• TASK OBJECTIVE: From the listing below, retype exactly the line holding "Go back using", the line holding "The height and width of the screenshot is (520, 1024).", and the lines between them; skip everything else.

• MATERIAL SHOWN:
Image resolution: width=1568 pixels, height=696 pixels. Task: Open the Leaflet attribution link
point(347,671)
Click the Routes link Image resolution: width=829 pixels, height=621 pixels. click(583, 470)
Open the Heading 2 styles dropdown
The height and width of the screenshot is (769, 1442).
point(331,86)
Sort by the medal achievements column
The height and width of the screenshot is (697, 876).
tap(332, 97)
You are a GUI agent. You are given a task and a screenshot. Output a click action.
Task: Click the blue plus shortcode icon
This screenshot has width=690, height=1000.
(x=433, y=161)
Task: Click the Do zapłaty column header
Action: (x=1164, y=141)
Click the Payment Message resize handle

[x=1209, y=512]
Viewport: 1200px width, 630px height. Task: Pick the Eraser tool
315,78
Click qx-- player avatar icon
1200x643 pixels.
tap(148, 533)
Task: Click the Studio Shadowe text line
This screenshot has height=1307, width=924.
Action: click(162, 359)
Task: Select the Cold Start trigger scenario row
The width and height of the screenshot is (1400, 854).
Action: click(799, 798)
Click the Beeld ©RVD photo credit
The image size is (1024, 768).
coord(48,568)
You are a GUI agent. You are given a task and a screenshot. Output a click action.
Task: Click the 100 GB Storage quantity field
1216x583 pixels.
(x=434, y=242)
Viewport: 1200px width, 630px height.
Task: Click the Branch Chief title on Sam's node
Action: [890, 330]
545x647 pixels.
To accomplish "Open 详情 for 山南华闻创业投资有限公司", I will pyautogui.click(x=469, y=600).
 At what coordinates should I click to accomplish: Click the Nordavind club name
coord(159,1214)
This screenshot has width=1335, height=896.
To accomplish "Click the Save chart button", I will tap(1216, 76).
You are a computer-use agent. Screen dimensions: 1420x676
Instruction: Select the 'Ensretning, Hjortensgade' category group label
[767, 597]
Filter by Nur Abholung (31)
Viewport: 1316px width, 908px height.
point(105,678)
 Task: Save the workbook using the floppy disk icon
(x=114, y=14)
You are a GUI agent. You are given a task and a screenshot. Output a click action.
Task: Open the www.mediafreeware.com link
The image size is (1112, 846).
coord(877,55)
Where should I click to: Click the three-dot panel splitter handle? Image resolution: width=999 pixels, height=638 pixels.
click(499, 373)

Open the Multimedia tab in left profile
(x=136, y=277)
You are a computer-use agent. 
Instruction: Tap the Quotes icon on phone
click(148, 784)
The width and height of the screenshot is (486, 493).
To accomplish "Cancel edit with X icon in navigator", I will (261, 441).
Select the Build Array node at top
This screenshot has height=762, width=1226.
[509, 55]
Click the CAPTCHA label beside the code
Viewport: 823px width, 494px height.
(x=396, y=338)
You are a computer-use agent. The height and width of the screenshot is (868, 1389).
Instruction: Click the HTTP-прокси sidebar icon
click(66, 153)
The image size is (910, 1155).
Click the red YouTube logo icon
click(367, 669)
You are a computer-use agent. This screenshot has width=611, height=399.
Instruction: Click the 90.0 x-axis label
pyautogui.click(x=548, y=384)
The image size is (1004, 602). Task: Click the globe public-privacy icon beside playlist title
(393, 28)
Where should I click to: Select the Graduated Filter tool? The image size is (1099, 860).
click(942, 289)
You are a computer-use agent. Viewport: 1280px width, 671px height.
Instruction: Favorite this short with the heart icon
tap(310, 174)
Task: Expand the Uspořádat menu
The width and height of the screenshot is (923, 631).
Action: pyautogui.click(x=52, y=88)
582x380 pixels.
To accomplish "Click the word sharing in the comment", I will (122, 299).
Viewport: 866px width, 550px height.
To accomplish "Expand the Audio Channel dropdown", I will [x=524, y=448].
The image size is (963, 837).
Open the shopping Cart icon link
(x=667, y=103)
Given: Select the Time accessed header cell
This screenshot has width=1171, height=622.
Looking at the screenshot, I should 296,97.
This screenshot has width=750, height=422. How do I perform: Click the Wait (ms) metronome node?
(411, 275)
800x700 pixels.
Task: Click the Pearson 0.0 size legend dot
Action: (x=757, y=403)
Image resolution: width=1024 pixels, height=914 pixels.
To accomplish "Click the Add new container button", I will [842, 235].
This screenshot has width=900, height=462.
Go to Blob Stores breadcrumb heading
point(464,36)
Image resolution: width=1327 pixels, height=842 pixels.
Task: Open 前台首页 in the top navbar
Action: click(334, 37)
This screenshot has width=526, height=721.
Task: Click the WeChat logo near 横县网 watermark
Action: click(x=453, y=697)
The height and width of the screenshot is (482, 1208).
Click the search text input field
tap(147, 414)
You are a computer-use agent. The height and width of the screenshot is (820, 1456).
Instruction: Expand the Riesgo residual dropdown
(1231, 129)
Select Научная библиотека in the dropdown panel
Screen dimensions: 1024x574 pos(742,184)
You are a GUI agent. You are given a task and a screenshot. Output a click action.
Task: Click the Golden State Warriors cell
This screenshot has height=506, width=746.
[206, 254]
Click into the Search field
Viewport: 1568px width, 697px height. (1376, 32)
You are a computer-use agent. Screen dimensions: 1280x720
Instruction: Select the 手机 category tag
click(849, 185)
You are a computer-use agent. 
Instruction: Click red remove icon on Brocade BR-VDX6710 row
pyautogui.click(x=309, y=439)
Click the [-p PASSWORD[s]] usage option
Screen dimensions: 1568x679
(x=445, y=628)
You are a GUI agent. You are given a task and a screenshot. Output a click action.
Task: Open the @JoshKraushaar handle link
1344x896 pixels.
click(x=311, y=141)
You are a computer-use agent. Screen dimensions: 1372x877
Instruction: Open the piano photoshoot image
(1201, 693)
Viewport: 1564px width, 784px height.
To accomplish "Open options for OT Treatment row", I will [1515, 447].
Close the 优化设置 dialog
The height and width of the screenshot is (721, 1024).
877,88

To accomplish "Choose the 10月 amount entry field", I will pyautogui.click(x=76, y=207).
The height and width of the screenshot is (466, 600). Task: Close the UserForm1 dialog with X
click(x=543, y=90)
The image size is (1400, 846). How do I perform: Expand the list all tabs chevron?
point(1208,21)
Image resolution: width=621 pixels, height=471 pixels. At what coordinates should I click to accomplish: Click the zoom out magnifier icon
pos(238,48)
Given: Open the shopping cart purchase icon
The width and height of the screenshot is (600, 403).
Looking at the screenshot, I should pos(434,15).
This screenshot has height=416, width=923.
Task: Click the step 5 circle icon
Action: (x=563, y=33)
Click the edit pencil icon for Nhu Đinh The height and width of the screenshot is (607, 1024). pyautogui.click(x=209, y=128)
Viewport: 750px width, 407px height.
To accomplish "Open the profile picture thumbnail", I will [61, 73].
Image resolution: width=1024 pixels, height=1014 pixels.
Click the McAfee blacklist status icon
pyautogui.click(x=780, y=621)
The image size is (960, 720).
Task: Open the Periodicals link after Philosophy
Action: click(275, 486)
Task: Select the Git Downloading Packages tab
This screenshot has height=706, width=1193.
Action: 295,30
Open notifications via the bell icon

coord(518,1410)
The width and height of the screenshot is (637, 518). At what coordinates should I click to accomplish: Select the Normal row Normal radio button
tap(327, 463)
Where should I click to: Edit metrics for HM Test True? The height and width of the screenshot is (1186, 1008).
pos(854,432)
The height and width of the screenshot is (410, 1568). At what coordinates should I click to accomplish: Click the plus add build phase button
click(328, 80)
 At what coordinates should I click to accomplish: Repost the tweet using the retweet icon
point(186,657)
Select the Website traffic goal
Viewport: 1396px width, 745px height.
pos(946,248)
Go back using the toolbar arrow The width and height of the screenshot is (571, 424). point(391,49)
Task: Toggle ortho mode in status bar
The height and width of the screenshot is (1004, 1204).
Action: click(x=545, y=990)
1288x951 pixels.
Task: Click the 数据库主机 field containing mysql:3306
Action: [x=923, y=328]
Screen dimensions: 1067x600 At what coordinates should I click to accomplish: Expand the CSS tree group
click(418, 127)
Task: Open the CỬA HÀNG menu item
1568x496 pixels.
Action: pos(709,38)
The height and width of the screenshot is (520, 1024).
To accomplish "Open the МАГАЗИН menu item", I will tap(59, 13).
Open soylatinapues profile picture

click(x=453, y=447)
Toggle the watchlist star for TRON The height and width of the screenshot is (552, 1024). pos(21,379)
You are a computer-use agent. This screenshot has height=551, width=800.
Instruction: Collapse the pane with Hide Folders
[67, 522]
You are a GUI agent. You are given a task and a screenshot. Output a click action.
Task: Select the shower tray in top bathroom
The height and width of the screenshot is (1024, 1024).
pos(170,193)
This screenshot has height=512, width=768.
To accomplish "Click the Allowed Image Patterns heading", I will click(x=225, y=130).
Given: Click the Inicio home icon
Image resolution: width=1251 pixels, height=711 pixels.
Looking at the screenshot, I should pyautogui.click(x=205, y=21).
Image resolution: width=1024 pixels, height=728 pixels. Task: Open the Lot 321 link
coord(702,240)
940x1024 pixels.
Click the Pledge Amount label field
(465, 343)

• YOUR RESPONSE:
Go back using the toolbar arrow The width and height of the screenshot is (571, 424). point(391,49)
Task: Toggle ortho mode in status bar
The height and width of the screenshot is (1004, 1204).
Action: click(x=545, y=990)
1288x951 pixels.
Task: Click the 数据库主机 field containing mysql:3306
Action: [x=923, y=328]
Screen dimensions: 1067x600 At what coordinates should I click to accomplish: Expand the CSS tree group
click(418, 127)
Task: Open the CỬA HÀNG menu item
1568x496 pixels.
Action: pos(709,38)
The height and width of the screenshot is (520, 1024).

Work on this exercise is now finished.